Mailing List Archive

Kosovo database; Python speed
Suppose we were going to make a database to help Kosovars locate
their family members. This would probably result in hundreds of
thousands of records (say 1 record (file) per person).

Would Python be fast enough to manage this data, make queries on
the data, or should compiled programs be used?

Richard.
Kosovo database; Python speed [ In reply to ]
Richard van de Stadt wrote:
>
> Suppose we were going to make a database to help Kosovars locate
> their family members. This would probably result in hundreds of
> thousands of records (say 1 record (file) per person).
>
> Would Python be fast enough to manage this data, make queries on
> the data, or should compiled programs be used?

Depends on what queries you make, but if used smartly, Python can
probably be fast enough. From what I've heard Gadfly is (a database
implemented in Python).

Another alternative is to use Python in combination with an external
database, and communicate to the database with SQL. This is pretty fast.
See for more info:

http://www.python.org/topics/database/

Another thing you may want to look at is Zope -- they have an object
database implemented in Python. It's web oriented, but perhaps that is
what you want:

http://www.zope.org

Regards,

Martijn
Kosovo database; Python speed [ In reply to ]
Richard van de Stadt wrote:
>
> Suppose we were going to make a database to help Kosovars locate
> their family members. This would probably result in hundreds of
> thousands of records (say 1 record (file) per person).
>
> Would Python be fast enough to manage this data, make queries on
> the data, or should compiled programs be used?

Dependant of the operating system, I'd suggest to use a
database extension.
Controlling this database from Python will give you
enough speed. If I had to do this, my preferences are

mySQL for Linux, with its interface,
MS-Access for Windows, with a COM interface.

The latter is not since I like it so much, but we have
used it before, and the interfaces are there.

Since the Kosovars need help quickly, I'd use this combination
instead of writing something special. Python alone will not
be too easy, since your data will probably not fit into memory.
You will also have lots of edits, so I think using a true
database is the better choice here. (Not saying that Access is
a true database, but it works fine with several 100000 records).

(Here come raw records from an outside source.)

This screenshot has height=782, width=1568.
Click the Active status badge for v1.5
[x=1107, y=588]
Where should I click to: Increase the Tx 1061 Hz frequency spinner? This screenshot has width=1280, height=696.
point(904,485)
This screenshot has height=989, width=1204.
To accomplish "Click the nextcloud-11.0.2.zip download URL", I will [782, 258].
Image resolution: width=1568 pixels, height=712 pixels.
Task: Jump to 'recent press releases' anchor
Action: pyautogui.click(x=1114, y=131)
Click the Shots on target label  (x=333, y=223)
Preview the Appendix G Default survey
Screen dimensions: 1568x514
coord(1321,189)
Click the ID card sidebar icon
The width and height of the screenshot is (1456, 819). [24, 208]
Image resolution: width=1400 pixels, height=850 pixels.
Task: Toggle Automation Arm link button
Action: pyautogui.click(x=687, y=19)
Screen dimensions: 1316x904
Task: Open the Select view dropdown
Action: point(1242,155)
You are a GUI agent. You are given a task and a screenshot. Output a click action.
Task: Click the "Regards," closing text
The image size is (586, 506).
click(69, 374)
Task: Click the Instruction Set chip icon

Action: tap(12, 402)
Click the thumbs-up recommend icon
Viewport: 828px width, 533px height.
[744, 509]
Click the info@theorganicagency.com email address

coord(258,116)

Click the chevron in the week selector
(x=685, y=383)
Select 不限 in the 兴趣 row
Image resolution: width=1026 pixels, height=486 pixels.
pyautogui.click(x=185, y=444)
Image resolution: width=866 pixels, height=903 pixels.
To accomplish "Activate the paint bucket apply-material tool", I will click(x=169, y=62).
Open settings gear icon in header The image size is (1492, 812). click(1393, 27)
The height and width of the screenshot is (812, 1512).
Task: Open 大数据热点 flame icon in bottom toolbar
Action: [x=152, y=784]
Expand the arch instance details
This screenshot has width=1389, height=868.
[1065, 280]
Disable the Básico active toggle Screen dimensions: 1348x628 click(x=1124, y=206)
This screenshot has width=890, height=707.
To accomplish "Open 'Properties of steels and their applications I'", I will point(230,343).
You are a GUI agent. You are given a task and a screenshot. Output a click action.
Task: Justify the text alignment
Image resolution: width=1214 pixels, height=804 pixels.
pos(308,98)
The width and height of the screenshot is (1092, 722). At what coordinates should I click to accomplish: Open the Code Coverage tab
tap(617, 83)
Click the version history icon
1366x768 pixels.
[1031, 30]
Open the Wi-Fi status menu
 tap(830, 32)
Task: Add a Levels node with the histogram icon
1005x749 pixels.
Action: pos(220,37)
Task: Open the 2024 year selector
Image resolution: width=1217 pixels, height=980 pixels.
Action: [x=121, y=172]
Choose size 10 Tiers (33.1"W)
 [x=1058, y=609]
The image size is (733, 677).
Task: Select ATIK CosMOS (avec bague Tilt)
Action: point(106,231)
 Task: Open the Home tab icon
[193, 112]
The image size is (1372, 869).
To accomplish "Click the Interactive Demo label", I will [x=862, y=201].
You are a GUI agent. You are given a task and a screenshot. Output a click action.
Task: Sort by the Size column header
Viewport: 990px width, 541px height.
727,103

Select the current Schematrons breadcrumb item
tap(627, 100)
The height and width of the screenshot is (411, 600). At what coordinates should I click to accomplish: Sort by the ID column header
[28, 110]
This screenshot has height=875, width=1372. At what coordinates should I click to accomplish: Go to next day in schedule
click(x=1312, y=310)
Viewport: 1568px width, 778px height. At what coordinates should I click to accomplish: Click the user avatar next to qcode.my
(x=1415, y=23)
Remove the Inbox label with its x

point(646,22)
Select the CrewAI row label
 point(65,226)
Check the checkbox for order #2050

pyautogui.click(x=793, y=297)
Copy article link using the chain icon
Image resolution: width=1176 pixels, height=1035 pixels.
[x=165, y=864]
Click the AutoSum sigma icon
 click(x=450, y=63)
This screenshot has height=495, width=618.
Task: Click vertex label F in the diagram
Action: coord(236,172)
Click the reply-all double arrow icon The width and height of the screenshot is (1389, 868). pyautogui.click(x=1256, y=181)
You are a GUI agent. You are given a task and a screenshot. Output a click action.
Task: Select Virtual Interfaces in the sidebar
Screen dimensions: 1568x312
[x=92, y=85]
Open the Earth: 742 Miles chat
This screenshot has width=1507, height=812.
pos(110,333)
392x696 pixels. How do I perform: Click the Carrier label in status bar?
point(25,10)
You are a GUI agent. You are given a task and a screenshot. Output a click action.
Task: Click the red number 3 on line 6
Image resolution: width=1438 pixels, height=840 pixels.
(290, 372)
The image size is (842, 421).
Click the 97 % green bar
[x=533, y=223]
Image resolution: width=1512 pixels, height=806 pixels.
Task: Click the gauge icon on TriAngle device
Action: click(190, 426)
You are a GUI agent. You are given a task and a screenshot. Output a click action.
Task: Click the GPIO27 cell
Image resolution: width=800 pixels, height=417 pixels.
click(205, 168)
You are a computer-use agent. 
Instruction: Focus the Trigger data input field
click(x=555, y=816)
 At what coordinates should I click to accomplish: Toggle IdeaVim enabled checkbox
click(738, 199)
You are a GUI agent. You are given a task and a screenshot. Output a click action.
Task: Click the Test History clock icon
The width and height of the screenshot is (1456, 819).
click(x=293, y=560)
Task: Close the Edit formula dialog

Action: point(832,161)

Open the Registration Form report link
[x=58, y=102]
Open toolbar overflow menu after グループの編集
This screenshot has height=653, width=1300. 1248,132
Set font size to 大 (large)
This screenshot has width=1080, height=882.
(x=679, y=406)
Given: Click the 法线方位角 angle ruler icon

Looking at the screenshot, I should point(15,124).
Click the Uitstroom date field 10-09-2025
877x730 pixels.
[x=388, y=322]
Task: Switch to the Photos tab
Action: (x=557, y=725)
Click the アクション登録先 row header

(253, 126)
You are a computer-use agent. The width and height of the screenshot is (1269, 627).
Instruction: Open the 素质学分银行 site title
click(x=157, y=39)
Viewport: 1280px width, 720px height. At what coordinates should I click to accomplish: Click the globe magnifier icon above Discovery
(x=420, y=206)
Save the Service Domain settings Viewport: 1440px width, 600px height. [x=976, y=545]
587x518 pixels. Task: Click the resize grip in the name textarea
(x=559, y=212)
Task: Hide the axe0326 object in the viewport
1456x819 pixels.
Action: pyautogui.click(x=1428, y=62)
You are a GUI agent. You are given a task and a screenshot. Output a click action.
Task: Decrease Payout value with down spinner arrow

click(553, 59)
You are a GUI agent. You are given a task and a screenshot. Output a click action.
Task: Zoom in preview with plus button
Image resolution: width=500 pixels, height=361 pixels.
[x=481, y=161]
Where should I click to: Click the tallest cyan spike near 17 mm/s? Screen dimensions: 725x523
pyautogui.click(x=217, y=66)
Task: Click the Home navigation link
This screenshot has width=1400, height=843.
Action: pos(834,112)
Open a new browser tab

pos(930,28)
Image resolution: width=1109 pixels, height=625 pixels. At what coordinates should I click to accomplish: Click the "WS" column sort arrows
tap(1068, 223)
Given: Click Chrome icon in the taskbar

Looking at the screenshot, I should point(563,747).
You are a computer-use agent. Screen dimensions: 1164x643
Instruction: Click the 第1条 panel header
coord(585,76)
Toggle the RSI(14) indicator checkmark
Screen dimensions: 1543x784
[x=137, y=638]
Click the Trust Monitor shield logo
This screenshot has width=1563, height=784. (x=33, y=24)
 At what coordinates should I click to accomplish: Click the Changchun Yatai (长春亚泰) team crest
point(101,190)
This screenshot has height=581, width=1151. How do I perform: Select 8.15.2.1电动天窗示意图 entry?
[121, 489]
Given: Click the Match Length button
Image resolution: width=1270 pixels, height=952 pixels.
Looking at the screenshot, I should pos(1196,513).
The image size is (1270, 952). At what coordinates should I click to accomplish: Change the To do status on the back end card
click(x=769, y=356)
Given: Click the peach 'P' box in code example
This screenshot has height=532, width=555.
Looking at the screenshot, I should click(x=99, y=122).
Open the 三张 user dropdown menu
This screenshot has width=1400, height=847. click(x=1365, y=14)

But two single columns with a name and a record ID will fit,
so your code might extract this info as a whole, map it to a dict
and search it in some sophisticated manner. This can be even faster
than the database.
Do you have more info on the amount of data, fields per record,
and what search capabilities are needed? Is it designed as a web
based application? Are there on-line updates and such?

ciao - chris

--
Christian Tismer :^) <mailto:tismer@appliedbiometrics.com>
Applied Biometrics GmbH : Have a break! Take a ride on Python's
Kaiserin-Augusta-Allee 101 : *Starship* http://starship.python.net
10553 Berlin : PGP key -> http://wwwkeys.pgp.net
PGP Fingerprint E182 71C7 1A9D 66E9 9D15 D3CC D4D7 93E2 1FAE F6DF
we're tired of banana software - shipped green, ripens at home
Kosovo database; Python speed [ In reply to ]
This is a multi-part message in MIME format.
--------------BECB2D20372B85AD298C3E49
Content-Type: text/plain; charset=us-ascii
Content-Transfer-Encoding: 7bit

Richard van de Stadt wrote:
>
> Suppose we were going to make a database to help Kosovars locate
> their family members. This would probably result in hundreds of
> thousands of records (say 1 record (file) per person).
>
> Would Python be fast enough to manage this data, make queries on
> the data, or should compiled programs be used?

Given the purpose I would suggest the following:

1. Design an XML document which represents the entry form
refugees would fill in. Make it as complete as possible,
since you don't know what kind of statistics you will
have to produce from those forms.

2. Make a small web application that collects those documents
and automatically store them in a Web as XML and HTML. Basically
it would consist of a CGI upload form.

3. Use a web search engine to index the HTML web.

What you end with is a effective way to collect data inputed
off-line, to publish and search it worldwide. With no need to
distribute software (everything happen on the web server).

Later you may build your own database(s) from the web, once
there is enough data and you know which statistics you want ;-)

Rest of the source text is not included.